Gemma is one of my most trenchant and honest friends, which is why I mix it up with her in detail… I’m posting here a comment in response to Gemma’s post Palin(g) in Comparison. Here’s what I think:
Hm. Well, I was evidently off in the last comment that I posted, and I agree with you that we are presented with an opportunity to “appreciate” Palin. I mean, we can appreciate her place in this election as the first woman on a major ticket; that is something to be proud of and to acnowledge. And finally, you did post this on 8/29, and the last 4 days have been extremely eventful.
But I disagree with most of the rest of what you have said about her. Politically she seems to be the worst of bad candidates: a high likelihood of corruption, a dogmatically closed-minded view of the world, no *particular* evidence of political saavy, and a lack of experience that likens Obama’s to McCain’s.
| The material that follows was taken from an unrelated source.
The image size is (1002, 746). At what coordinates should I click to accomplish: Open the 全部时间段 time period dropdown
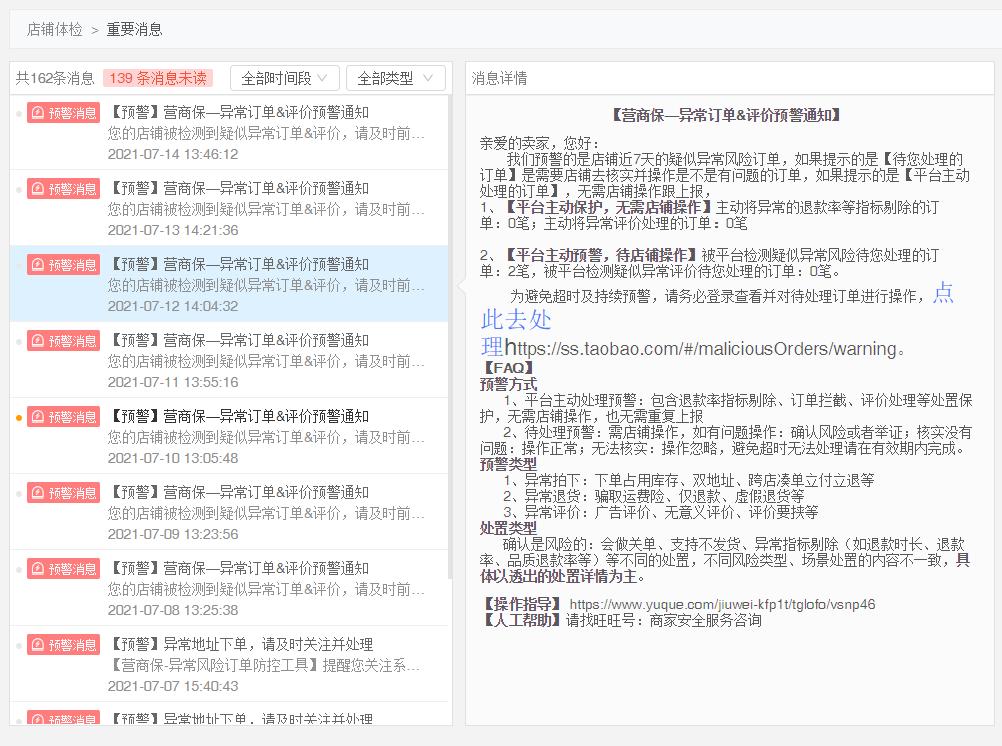coord(284,79)

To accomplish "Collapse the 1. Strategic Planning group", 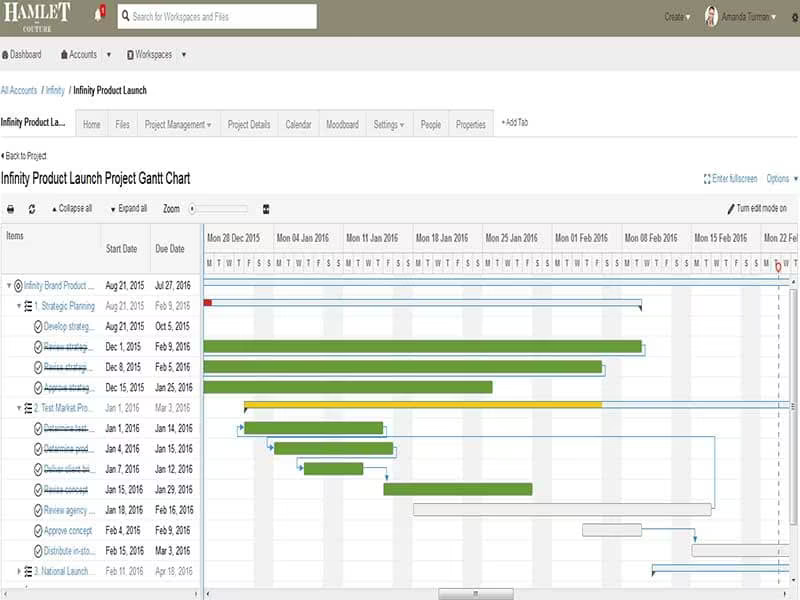I will [19, 306].
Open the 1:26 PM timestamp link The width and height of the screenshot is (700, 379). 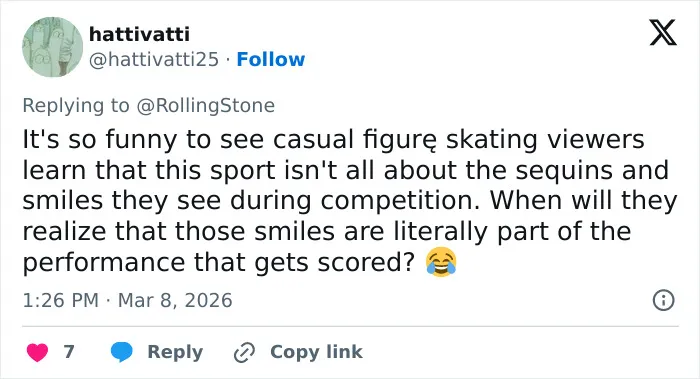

If part of considering her nomination to have been an achievement of the Left (which I do not necessarily disagree with, although it maybe gives the Right a lame excuse to have owned women’s lib more than they deserve) then it is also appropriate to evaluate her resume on the same terms as I would evaluate her positions on issues, as well as the same terms as I would evaluate a male candidate or the democratic ticket VP candidate: that she seems to combine in one person the worst qualities of George W. Bush and Dan Quayle. She’s belligerant, uncompromising, uninformed on the issues she’d be presiding over, lacks relevant experience, and has evidently been chosen for political expedience over any chemistry or cooperative spirit with her teammate.
I also strongly disagree that this is going to help the McCain campaign one bit, and I felt that way on Saturday morning before the revelations about her affiliation with the Alaskan Independence movement, her daughter’s pregnancy (something I don’t care about, but which the Right will) and all the other drama. The fundamental reason why so many women were drawn to Clinton was that she was an eminently qualified candidate, and that allowed her to own her historical role in ways that other candidates have not. I think (and some sources like Rasumussen are starting to suggest: here) that most women will reject this choice overall, and not simply on ideological grounds.
To suggest that “any woman will do” for women, which is not so subtly what the McCain campaign is saying with this choice, implies that women are desperate and are willing to accept a symbolic gesture (granted to a numerically significant voting bloc) as opposed to equal status in the marketplace of ideas. Palin offers the former, but Clinton actually obtained the latter. I’m sure McCain/Palin will draw some of the crossover vote they seek, but I think they will be disproportionately punished by both independent voters and women for making a sharp tack to the right and for an (accurately) perceived disingenuousness.